N i hope i get good prezzies dat will surprise me??
Am i getting good prezzies??
Dunno. I haf no clue wat i'm geting.lol.
but wait. everybody's broke.
hmm...nvm. shalt demand my prezzies on umm january?
yups. :)
Eh, i miss every1 la. dunno y. mus b u all telepathetically bothering me. Yup. lol. C ya crazy lunatics on wed ya.
Jell: umm, lets go Spain 1st??? lol. den cn go umm Africa? haha. u sponsor me ah. :)
Nissa: Hey, u noe i love u loads. if u nd sum1, im here 4 u anytym. jus fall back and gif me a shout. i cant promise i'll make u feel all better. but i can promise that i'll help take a bit of e pain away. Take lotsa care. Lurve.
Lurve*
Ta... :)

Thursday, October 20, 2005

Wishing for better days

ergh. dunno y 2dae im feeling a bit i dunno...off? didnt go sch 2dae. didnt matter. did horribly 4 both emaths n malay. screwed up? big time. tmr, will b e end of me. literally. bio n lit. of which both i haf screwed up. ergh. im nt gonna b surprised if i dun get promoted next year. oh well, shall worry abt dat later.

Sigh. Mum, its kinda 2 late 2 make amends now. Our family fell apart a long tym ago. jus let it go. stop trying 2 mend e cracks. its nt going 2 work. cos every failed attempt u make is jus gonna drive us further apart.

To all those whose feeling down ryt nw: Hey darls...dun tink 2 much abt wateva dat's bothering u ya? if u need a listening ear, im always here, 24/7. its all gonna b ok. i promise. cross my heart. SMILE :) :) :) tink hapi thots 4 me k?

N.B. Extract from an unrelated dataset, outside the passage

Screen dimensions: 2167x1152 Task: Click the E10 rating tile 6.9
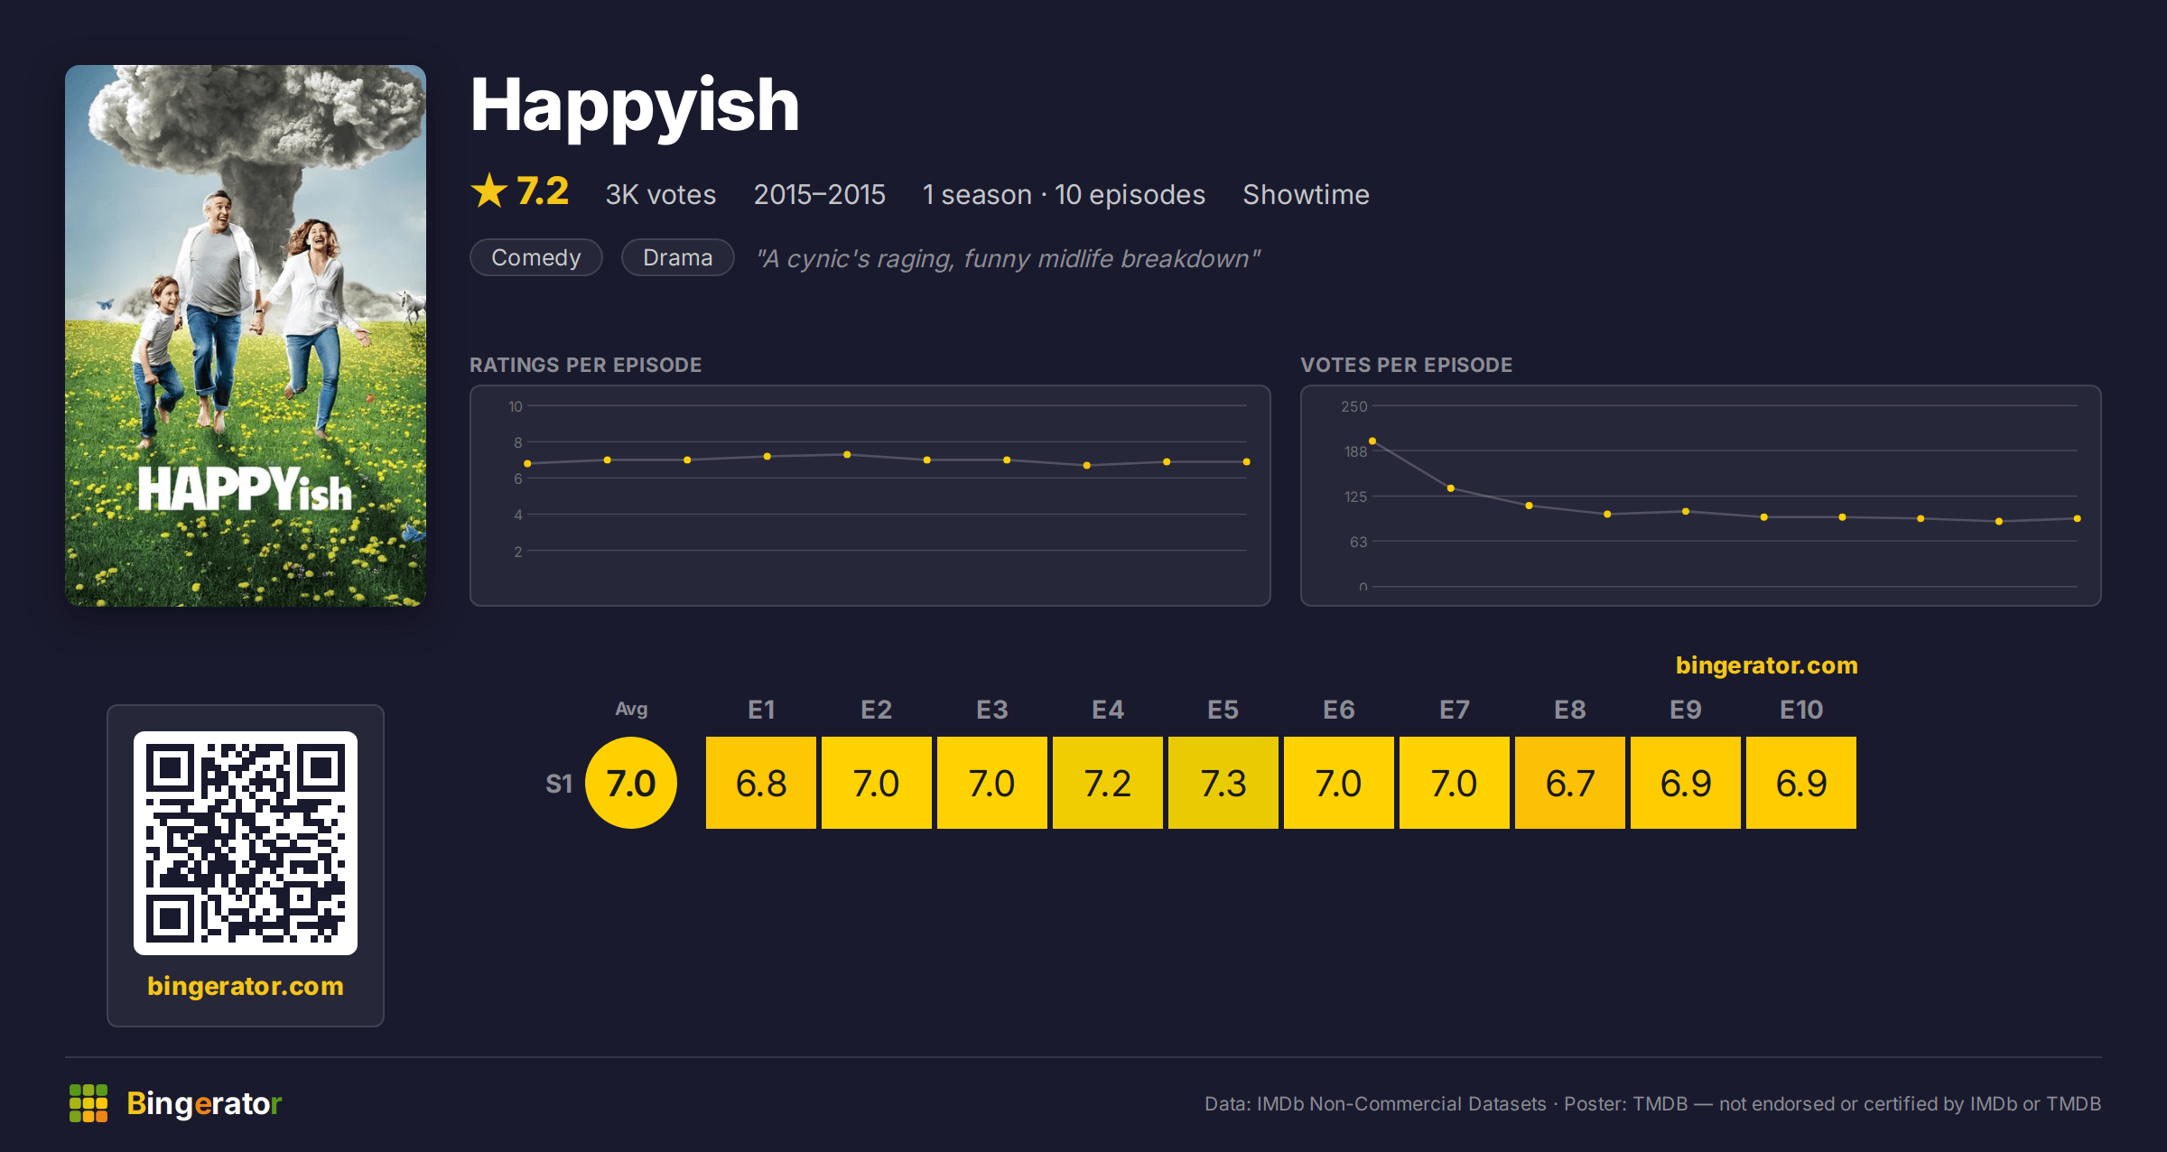[1801, 783]
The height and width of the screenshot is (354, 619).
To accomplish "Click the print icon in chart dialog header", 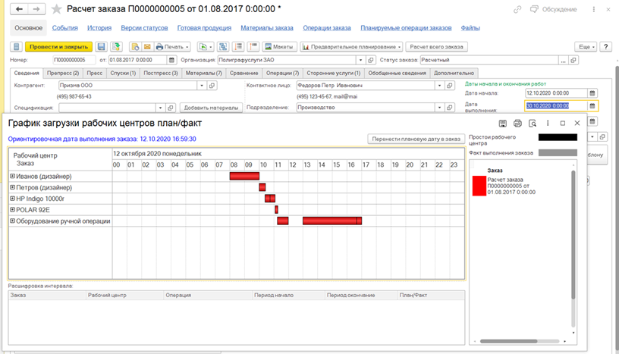I will [x=517, y=123].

Wednesday, October 19, 2005

On the wings of a butterfly

It jus struck me.
How dependant i am on it.
i cldn't find it jus now.
I broke down.
Cried.
Cos i thot i had lost it.
e 1 ting dat helps me bear wif all e shit.
e relief i felt wen i found it...i cant describe it.
its so silly.stupid.
im on e wings of a butterfly.
delicate. fragile.
waiting 2 fall anytym...
jus take me away now.
i dun tink i can take it anymore.
i dun wan 2...

Tuesday, October 18, 2005

Is it too much to ask for?

New temp...nth reali interesting lately...shall blog later wen i get home...ta

S.N.A.M. :u ah...take care tau.lurve.

Nikki: Glad u lyk e prezzie...hapi b'dae again darl

Sunday, October 16, 2005

A safe place in an unsafe world

a safe place in an unsafe world. dats jus ironic isn't it. because i dun tink a place lyk dat exist. do u?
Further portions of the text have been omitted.